What is asked: Which lines in the items below contain the string "checkbox"? Locate each one and copy it in full.

[Word and element location data]

═══

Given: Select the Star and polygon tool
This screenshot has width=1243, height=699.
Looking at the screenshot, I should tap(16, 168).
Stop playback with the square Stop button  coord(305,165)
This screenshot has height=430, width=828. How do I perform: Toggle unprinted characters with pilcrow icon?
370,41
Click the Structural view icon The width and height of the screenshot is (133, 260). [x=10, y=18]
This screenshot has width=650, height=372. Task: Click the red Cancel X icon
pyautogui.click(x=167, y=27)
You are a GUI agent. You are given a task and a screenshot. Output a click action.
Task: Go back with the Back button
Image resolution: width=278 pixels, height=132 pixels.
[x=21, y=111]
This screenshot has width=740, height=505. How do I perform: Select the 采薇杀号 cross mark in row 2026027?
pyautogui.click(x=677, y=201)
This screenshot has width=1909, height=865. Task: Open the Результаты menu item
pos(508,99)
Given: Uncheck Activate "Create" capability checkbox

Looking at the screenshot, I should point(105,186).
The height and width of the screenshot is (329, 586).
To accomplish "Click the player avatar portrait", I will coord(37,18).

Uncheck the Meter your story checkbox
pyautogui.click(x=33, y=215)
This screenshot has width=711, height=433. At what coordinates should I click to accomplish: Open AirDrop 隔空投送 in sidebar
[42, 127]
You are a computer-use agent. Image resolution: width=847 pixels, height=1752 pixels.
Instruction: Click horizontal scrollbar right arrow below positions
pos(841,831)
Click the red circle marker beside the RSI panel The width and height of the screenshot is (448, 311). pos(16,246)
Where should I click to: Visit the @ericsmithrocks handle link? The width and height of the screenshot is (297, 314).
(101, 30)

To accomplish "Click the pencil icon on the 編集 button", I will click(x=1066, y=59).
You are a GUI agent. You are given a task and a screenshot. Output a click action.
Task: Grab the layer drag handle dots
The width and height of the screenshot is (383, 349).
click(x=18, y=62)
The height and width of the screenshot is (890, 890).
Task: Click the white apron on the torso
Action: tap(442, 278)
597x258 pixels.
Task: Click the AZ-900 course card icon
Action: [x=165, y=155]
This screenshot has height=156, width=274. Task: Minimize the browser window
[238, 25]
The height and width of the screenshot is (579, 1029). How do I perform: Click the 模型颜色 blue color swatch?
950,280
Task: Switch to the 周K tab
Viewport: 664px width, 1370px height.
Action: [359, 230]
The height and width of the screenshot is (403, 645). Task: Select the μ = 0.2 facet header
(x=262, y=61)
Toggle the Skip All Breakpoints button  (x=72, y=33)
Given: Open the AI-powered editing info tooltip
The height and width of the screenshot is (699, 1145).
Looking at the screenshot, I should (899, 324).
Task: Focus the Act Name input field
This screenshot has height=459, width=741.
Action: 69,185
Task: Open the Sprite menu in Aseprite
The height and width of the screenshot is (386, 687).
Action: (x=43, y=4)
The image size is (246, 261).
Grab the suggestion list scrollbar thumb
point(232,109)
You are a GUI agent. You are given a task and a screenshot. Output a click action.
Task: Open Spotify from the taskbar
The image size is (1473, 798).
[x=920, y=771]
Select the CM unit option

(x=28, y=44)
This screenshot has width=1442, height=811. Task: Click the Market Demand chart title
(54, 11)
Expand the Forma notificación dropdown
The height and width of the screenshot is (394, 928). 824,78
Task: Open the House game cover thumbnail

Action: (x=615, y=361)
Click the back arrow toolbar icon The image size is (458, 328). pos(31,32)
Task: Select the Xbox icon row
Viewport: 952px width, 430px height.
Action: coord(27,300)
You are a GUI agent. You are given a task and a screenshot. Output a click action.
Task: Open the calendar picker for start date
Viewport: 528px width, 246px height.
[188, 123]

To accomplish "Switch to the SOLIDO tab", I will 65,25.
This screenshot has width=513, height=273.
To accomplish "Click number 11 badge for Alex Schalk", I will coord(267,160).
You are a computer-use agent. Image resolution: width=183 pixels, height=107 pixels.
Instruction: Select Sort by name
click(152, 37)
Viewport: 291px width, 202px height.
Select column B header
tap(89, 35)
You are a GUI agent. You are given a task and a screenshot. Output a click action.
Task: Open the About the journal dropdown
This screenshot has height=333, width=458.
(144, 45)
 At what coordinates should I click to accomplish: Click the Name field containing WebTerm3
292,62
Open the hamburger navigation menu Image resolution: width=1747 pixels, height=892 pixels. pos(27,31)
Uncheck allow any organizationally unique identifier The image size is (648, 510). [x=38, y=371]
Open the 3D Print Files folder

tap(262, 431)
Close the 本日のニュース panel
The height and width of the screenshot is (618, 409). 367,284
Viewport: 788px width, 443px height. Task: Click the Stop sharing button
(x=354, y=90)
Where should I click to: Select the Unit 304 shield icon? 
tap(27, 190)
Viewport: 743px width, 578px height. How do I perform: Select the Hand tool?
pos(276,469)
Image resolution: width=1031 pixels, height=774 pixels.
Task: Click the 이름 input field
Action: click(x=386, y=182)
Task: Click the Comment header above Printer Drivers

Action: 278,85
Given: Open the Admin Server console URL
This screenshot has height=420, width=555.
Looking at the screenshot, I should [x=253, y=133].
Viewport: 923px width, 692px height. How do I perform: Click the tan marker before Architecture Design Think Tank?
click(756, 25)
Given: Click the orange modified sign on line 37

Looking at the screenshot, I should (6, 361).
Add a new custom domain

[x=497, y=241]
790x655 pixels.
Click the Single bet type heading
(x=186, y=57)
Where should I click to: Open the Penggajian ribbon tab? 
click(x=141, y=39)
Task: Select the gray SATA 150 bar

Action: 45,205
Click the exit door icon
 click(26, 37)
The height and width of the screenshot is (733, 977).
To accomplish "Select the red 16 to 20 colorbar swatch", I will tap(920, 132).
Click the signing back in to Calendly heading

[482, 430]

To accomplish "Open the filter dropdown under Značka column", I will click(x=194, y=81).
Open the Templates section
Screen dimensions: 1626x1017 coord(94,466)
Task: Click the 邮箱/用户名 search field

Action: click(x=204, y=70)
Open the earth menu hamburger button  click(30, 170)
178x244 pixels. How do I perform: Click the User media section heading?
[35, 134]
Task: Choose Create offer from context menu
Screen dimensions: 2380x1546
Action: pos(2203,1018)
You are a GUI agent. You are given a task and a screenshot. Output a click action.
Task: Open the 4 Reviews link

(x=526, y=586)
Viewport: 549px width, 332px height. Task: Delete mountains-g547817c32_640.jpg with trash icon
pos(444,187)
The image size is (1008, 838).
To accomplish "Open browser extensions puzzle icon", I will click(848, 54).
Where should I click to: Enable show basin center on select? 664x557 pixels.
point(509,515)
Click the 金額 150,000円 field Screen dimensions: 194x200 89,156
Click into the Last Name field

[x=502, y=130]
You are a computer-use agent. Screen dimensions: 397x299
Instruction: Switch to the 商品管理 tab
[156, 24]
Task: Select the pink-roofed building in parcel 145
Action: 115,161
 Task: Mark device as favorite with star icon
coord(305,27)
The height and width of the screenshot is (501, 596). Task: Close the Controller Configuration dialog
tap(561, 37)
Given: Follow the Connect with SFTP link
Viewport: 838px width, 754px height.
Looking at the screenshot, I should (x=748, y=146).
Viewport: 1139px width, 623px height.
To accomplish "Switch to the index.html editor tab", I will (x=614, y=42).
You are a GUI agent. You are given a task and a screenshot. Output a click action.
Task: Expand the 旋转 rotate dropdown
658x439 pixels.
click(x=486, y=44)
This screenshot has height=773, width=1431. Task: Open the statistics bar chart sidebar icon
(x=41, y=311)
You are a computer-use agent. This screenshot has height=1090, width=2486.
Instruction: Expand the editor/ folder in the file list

═══

Task answer:
Given: Uncheck Activate "Create" capability checkbox
Uncheck the Meter your story checkbox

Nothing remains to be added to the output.